Working data:
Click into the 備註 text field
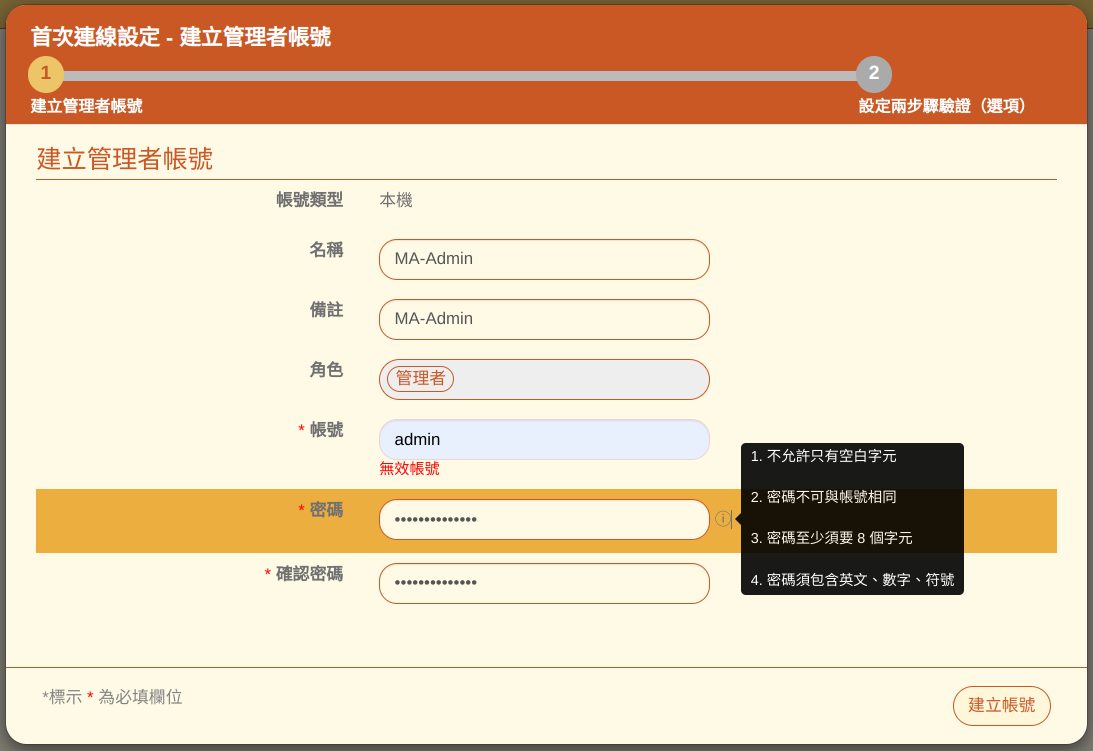This screenshot has width=1093, height=751. pos(544,319)
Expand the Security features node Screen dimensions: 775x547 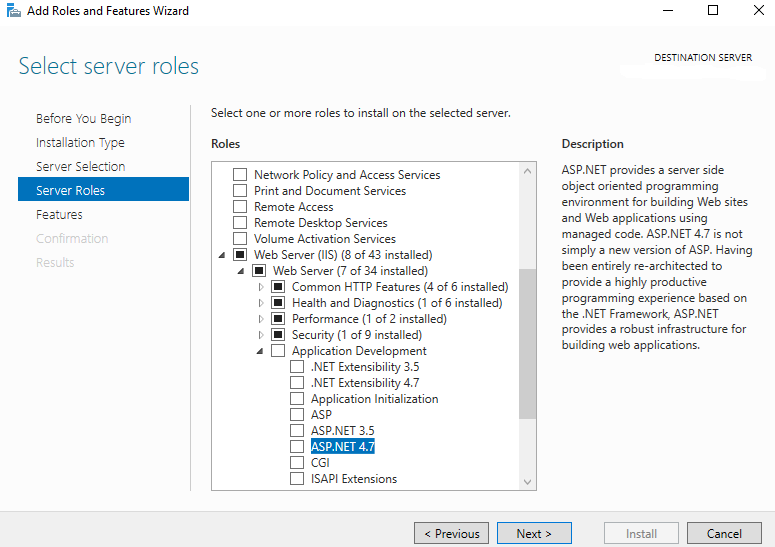coord(261,335)
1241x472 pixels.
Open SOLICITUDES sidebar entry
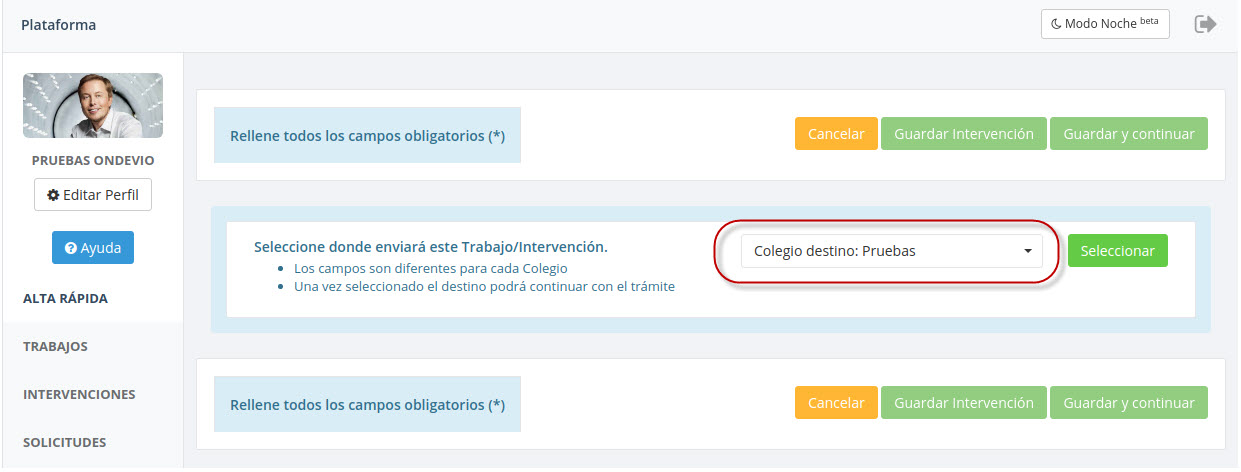point(65,442)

Exercise prompt: Write each line exactly as it appears, from the line that holds "1241x472 pixels." through the closing line of the data above, and leave every picture out.

Task result:
1241x472 pixels.
Open SOLICITUDES sidebar entry
point(65,442)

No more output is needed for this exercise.